Automated Machine Learning in Power BI (Preview)

Automated machine learning (AutoML) for dataflows enables business analysts to train, validate and invoke Machine Learning models directly in Power BI. It includes a simple experience for creating a new ML model where analysts can use their dataflows to specify the input data for training the model. The service automatically extracts the most relevant features, selects an appropriate algorithm and tunes and validates the ML model. After a model is trained, Power BI automatically generates a report that includes the results of validation that explains the performance and results to analysts. The model can then be invoked on any new or updated data within the dataflow.

Machine learning screen

Automated machine learning is available for dataflows that are hosted on Power BI Premium and Embedded capacities only. In this preview, AutoML enables you to train machine learning models for Binary Prediction, Classification, and Regression models.

Working with AutoML

Power BI dataflows offer self-serve data prep for big data. AutoML enables you to leverage your data prep effort for building machine learning models, right within Power BI.

AutoML in Power BI enables data analysts to use dataflows to build machine learning models with a simplified experience, using just Power BI skills. Most of the data science behind the creation of the ML models is automated by Power BI, with guardrails to ensure that the model produced has good quality, and visibility to provide you with full insight into the process used to create your ML model.

AutoML supports the creation of Binary Prediction, Classification, and Regression models for dataflows. These are types of supervised machine learning models, which means that they learn from the known outcomes of past observations to predict the outcomes of other observations. The input dataset for training an AutoML model is a set of records that are labeled with the known outcomes.

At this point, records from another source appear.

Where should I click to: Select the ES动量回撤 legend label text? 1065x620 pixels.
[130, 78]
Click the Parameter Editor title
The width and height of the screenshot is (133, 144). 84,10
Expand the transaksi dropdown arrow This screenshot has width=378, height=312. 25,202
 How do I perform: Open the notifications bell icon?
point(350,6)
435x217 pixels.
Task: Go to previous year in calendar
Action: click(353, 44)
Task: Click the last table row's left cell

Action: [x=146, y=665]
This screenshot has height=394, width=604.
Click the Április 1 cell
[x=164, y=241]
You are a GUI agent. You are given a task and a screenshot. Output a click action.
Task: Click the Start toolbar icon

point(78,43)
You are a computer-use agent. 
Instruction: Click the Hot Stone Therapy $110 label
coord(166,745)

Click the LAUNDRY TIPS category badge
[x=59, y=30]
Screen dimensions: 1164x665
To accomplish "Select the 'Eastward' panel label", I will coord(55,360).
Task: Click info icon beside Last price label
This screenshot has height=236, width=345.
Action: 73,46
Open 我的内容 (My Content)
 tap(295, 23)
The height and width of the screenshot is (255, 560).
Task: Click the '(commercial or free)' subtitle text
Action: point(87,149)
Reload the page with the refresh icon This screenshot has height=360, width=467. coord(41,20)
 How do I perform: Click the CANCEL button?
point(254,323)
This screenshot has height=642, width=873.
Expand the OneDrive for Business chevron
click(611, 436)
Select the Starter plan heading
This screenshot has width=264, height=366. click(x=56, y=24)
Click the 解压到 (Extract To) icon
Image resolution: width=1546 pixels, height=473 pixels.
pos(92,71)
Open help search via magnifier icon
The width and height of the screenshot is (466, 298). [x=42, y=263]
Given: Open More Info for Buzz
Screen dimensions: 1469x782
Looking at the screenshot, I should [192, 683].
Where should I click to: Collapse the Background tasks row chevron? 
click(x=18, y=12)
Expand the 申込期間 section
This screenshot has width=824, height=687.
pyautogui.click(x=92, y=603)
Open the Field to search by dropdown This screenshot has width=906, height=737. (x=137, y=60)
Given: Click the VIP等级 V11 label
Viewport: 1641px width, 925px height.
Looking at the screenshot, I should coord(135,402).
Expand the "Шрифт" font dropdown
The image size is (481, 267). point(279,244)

AutoML in Power BI integrates automated ML from the Azure Machine Learning service to create your ML models. However, you don't need an Azure subscription to use AutoML in Power BI. The process of training and hosting the ML models is managed entirely by the Power BI service.

After an ML model is trained, AutoML automatically generates a Power BI report that explains the likely performance of your ML model. AutoML emphasizes explainability, by highlighting the key influencers among your inputs that influence the predictions returned by your model. The report also includes key metrics for the model, depending on the ML model type.

Other pages of the generated report show the statistical summary of the model and the training details. The statistical summary is of interest to users who would like to see the standard data science measures of performance for the model. The training details summarize all the iterations that were run to create your model, with the associated modeling parameters. It also describes how each input was used to create the ML model.

You can then apply your ML model to your data for scoring. When the dataflow is refreshed, the predictions from your ML model are automatically applied to your data. Power BI also includes an individualized explanation for each specific prediction score that the ML model produces.

Creating a machine learning model

This section describes how to create an AutoML learning model.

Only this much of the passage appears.